Als ein Wort, das implizit zwischen dem Anerkannten und dem Ahnungslosen abgrenzt, erweist sich Cringe auch als nützlich für diejenigen, die für eine überlegene moralische oder ästhetische Verfeinerung werben möchten. Unter den Gen Z-Typen von TikTok, die Videos von Tänzern mit Bleifuß und weinerlichen Balladeern im Schlafzimmer entdecken, ist eine Mischung aus Crowdsourcing-Kunstkritik und Cybermobbing entstanden, die Vox kürzlich als „Cringe TikTok“ bezeichnet hat.

Cringe funktioniert auch gut, um die ewige Verachtung der Jugend für diejenigen auf der Nordseite von 40 zu vermitteln. Buzzfeed zum Beispiel führt Listen über die schreiendsten Witze seines Vaters. Millennials verwenden den Begriff oft als Schlag auf das Handgelenk prädigitaler Eingeborener, wenn sie sich taubstummen Witzen oder politischen Meinungen hingeben, die es in den 1980er Jahren niemals hätten schaffen dürfen.

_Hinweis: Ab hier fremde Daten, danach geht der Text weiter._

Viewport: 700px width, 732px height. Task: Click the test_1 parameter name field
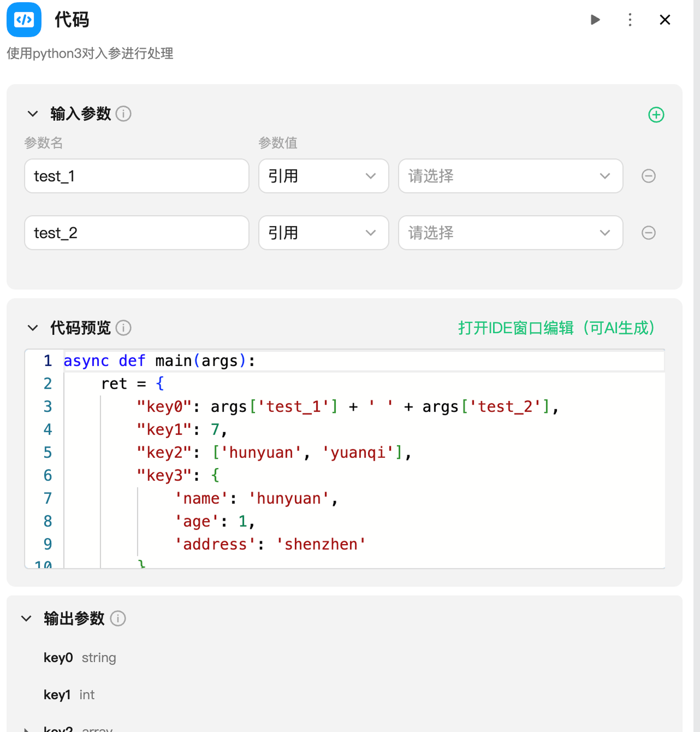coord(137,176)
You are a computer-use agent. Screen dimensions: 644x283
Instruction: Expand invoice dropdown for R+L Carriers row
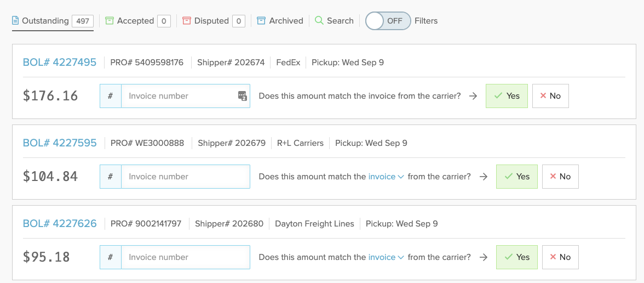(386, 177)
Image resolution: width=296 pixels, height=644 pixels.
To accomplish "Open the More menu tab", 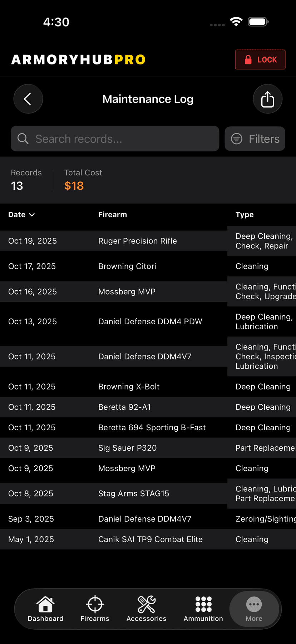I will pos(254,609).
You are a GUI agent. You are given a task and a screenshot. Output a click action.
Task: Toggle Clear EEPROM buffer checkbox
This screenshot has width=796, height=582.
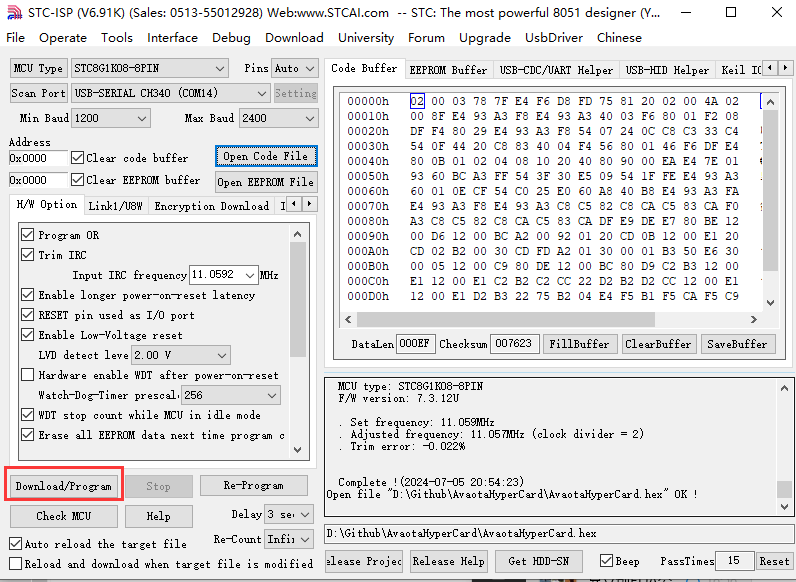pyautogui.click(x=77, y=181)
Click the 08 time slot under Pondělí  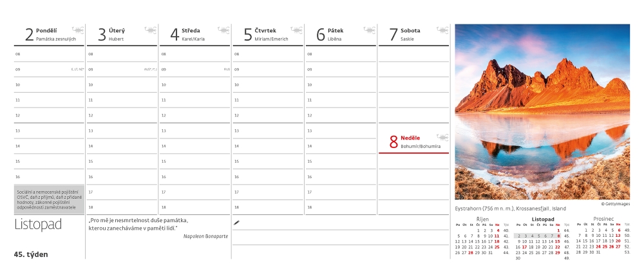tap(49, 54)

Chris Cuomo, der CNN-Anker, erreichte “* PURE CRINGE *“Letzten Monat, nachdem er das Thema” Good Times “gesungen hatte, scherzte die Sitcom aus den 1970er Jahren über eine schwarze Familie in einem Wohnprojekt in Chicago während eines Gesprächs mit seinem schwarzen Kollegen Don Lemon im letzten Monat, dass er sich” schwarz im Inneren “fühle. ”

Nach der Online-Antwort zu urteilen, ist es nicht so, dass Mr. Cuomos peinlicher Witz auf eine Weise rassistisch war, die ihn – huch! – „abgesagt“ hätte. In solchen Fällen fungiert Cringe als Cancelite: irgendwo zwischen einem Verkehrsticket und einer Todesstrafe vor dem Gericht der Social-Media-Meinung.

Sogenannte “Cringe Comedy” – soziale Unbeholfenheit zum Lachen – regiert seit Jahren, zumindest seit “Seinfeld”, im Fernsehen.

Die Verwendung des Begriffs ist jedoch in den letzten Jahren explodiert. Dies geht aus einer Google Trends-Tabelle hervor, in der das Auftreten des Wortes bei Suchanfragen seit 2004 zum ersten Mal im Jahr 2012 nach oben getrieben wurde (zufällig oder nicht, im selben Jahr, in dem das Cringe-Emoji oder Grimassengesicht debütierte ), dann im Juli 2016 auf vollen Hockeyschläger (zufällig oder nicht, der Monat, in dem Donald Trump die Nominierung beim Republican National Convention übernahm).

Angesichts der politischen Turbulenzen, die die Nation heimsuchen, erinnert das Cringefest der letzten Jahre an das Konzept der „kulturellen Krise“, das der australische Literaturkritiker AA Phillips in den 1950er Jahren geprägt hat und das oft als Minderwertigkeitskomplex seitens eines interpretiert wird das ganze Land.

Aber vielleicht ist die Ausbreitung von „Cringe“ im Amerika des 21. Jahrhunderts kein Zeichen einer Kultur in einer Todesspirale, sondern etwas Heilenderes. In den letzten Wochen haben sich die Nachrichtenmedien auf den Begriff berufen, um die Ausbeutung von Britney Spears und Lindsay Lohan vor zwei Jahrzehnten sowie die fetten Witze über „Freunde“ und die transphobischen Wisecracks über „Sex and the City“ zu beschreiben.

Wie “zusammenzucken” impliziert, können wir uns in den hässlicheren Teilen unserer Vergangenheit zurückziehen. Aber wie es auch impliziert, erkennen wir sie zumindest als solche.


Der Diskurs ist ein regelmäßiger Blick auf die Sprache.